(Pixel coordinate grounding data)

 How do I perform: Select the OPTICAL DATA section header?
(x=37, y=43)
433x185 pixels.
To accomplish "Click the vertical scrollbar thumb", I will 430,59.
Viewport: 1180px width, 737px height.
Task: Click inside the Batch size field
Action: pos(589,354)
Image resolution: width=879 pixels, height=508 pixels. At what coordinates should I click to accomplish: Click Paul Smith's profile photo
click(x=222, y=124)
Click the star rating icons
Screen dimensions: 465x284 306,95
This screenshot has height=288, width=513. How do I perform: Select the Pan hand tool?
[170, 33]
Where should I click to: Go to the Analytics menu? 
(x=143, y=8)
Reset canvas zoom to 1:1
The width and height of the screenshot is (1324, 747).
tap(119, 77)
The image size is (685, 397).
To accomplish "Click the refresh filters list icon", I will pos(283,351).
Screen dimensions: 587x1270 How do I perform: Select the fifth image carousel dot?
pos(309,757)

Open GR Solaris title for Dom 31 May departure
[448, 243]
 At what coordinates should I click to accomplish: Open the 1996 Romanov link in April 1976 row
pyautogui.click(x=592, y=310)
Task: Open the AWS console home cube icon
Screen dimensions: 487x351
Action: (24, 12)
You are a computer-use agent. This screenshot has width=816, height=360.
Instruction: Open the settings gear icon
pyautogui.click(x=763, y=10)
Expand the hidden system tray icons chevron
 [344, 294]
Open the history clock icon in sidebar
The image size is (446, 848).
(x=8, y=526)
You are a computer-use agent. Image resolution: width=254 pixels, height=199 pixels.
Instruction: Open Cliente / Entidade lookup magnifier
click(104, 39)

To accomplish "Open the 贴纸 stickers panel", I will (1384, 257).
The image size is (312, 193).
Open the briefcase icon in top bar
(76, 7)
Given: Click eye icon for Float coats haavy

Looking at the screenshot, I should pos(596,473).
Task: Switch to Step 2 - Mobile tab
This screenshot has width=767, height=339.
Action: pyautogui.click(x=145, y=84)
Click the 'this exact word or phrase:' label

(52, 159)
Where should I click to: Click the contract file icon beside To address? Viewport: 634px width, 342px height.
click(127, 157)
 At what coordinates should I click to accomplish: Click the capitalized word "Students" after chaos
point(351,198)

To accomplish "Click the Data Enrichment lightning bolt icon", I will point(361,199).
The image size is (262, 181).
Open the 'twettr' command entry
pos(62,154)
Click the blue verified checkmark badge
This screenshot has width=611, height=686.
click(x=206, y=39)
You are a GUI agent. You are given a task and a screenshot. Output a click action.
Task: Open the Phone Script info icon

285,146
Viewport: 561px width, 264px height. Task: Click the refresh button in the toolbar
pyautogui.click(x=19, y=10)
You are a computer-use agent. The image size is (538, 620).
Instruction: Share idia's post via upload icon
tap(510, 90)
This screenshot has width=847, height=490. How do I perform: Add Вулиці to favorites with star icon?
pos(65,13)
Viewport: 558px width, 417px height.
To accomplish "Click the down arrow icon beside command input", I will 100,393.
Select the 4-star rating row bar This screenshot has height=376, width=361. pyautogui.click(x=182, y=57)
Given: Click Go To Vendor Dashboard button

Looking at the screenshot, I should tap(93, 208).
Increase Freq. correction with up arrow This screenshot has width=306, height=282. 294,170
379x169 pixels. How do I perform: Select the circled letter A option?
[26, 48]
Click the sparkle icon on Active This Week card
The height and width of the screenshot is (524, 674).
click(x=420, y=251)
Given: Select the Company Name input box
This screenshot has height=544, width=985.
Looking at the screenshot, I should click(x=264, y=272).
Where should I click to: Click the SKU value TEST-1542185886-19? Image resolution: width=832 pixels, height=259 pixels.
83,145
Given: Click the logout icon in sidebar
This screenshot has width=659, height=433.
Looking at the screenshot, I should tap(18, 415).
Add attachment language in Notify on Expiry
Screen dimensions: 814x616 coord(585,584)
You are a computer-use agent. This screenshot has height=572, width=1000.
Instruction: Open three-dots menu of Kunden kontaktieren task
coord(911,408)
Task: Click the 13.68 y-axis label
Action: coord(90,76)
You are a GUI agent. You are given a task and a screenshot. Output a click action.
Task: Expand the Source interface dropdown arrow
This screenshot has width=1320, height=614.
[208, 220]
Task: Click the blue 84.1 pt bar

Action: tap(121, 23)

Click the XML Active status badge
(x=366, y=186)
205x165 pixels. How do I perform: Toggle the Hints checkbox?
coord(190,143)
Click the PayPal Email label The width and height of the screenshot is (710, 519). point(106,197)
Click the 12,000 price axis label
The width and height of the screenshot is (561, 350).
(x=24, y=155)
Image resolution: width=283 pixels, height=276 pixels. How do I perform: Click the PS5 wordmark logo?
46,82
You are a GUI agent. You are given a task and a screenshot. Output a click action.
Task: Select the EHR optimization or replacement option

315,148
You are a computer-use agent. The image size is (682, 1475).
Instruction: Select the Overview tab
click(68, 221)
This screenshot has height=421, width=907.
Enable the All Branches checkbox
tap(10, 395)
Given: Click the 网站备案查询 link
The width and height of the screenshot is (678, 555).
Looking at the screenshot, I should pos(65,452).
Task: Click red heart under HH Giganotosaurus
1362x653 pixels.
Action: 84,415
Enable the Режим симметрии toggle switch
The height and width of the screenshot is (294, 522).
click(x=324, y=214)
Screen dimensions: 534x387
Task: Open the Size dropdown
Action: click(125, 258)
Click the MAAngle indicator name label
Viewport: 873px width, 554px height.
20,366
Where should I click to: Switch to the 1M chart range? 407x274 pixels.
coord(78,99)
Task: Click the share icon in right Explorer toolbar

## WHAT TO PRODUCE
Write out only those lines of the entries that lie between the line containing "Where should I click to: Switch" and the last line, inclusive, reproducing them exactly.

## OUTPUT OF THE EXERCISE
Where should I click to: Switch to the 1M chart range? 407x274 pixels.
coord(78,99)
Task: Click the share icon in right Explorer toolbar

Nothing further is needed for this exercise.